Priority respecting a valid special deposit claim is assured under the Uniform Insurers Liquidation Act by virtue of subdivision 3 of section 522 of the Insurance Law. This statute was in existence at the time of the deposits of security herein. The various parties are, therefore, deemed to have constructive knowledge of the statute and its operative effect on their contractual relationships. Accordingly, the failure of plaintiff to obtain a judgment against the foreign insurer prior to the order (entered May 16, 1979) in Illinois appointing a receiver in liquidation due to the insurer’s insolvency, may not serve, of itself, to frustrate plaintiff’s endeavor to discharge its claim by resort to the special security deposit. After all, it was the making of such deposit which frustrated plaintiff in securing a speedy entry of judgment by default. By filing such deposit, the foreign insurer was enabled to contest the claim in New York. Under these circumstances, the determination of the viability of the plaintiff’s claim binding upon the domiciliary receiver or an ancillary receiver, if one is appointed, suffices to expose the deposit to the satisfaction of that claim. Any other result would serve to frustrate the public policy of affording residents of this State protection against obstacles encountered in pursuing rights which arise out of claims against foreign insurers and might well offend against traditional principles of equity. This also follows from the fact that the distribution out of the deposit is not predicated upon the insolvency or the liquidation of the foreign insurer, but merely on the fact that the given claim secured by that deposit has not been paid.
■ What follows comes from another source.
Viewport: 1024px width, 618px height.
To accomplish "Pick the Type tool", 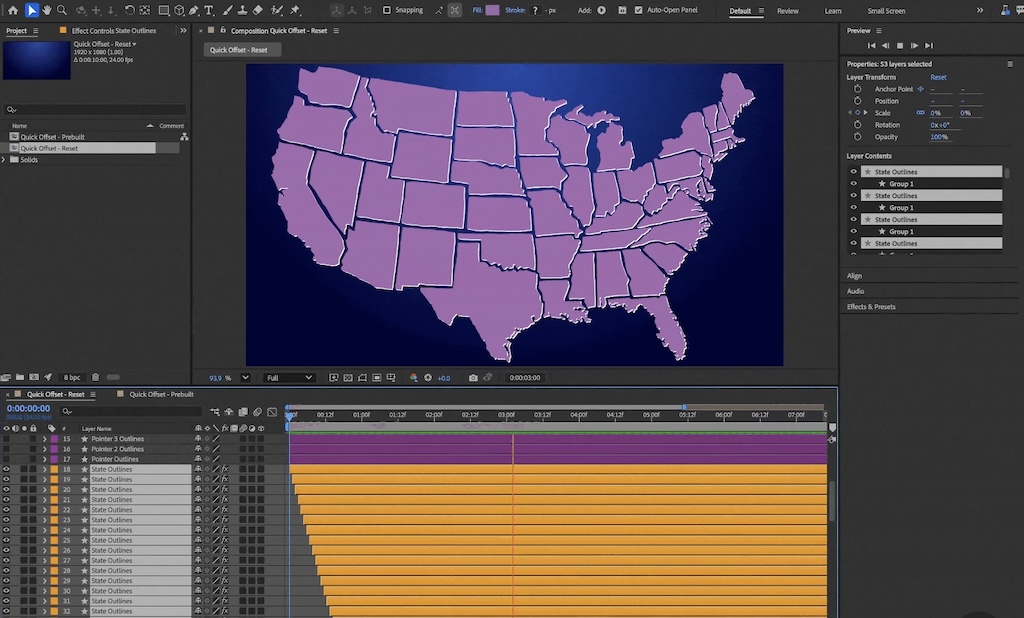I will [208, 10].
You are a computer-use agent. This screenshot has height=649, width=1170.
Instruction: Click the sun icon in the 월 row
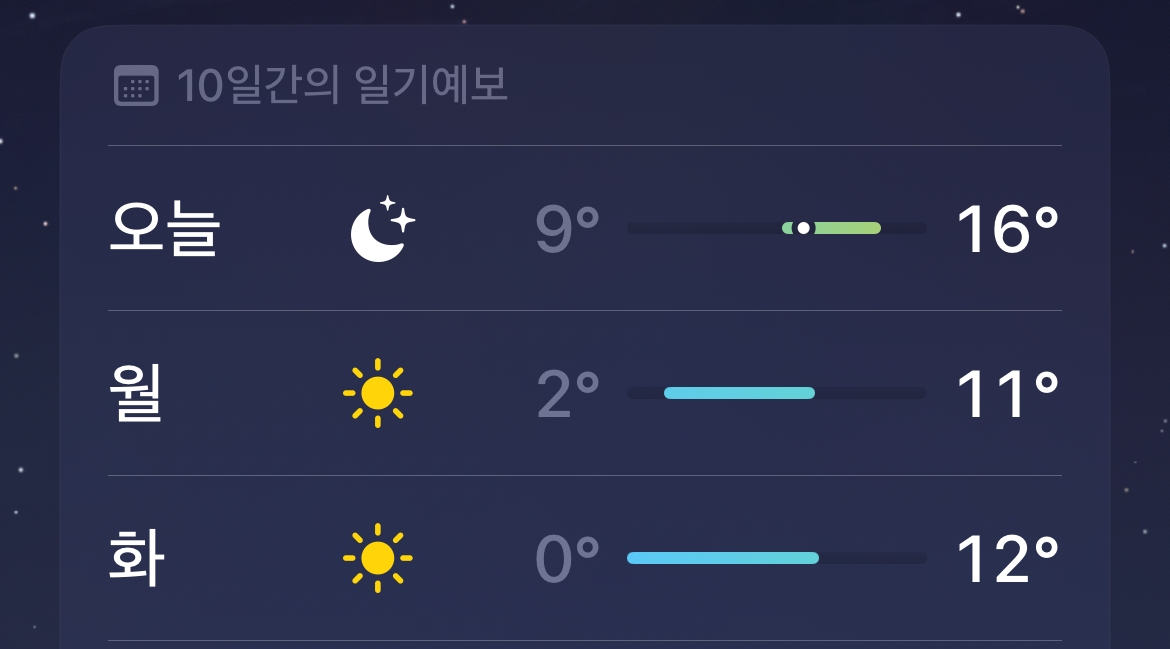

"The method most frequently pursued by creditors to reach *242funds or securities deposited by a corporation with a state official as security for its obligations, and the one most generally approved by the courts, is that of application for the appointment of a resident receiver of the corporation” (2 Couch, Insurance 2d, § 22:110).

Elucidation regarding the complex issues posed on this appeal may be gleaned from analysis of Matter of Casualty Co. of Amer. (Mackey Claim) (206 App Div 314) wherein we were confronted with the obverse factual situation. In that case, the insurer was a New York corporation which had made a special deposit of securities valued at $50,000 with the Treasurer of the State of Texas as a condition prerequisite to obtaining permission to do business in Texas. One year later, the insurer surrendered its right to do business in Texas, but failed to comply with Texas law requiring the filing of a bond for the protection of its outstanding contracts. However, the special deposit was left. Subsequently, two years later, the New York State Superintendent of Insurance was appointed receiver (liquidator) of the New York insurer. Thereafter, a Texas court appointed a receiver (by analogy, an ancillary receiver) to take possession of all assets of the New York defunct insurer in the State of Texas, which assets consisted of the special deposit already alluded to. Various creditors in Texas filed claims with the Texas receiver and the allowed claims were paid out of this deposit, thus exhausting this asset. Subsequently, certain Texas creditors who had not obtained satisfaction out of this asset, filed claims with the New York receiver (the domiciliary receiver) which were disallowed on the ground that the courts of Texas permitted the distribution by the receiver appointed in that State and had thus discriminated against citizens of New York who were creditors of the insurer.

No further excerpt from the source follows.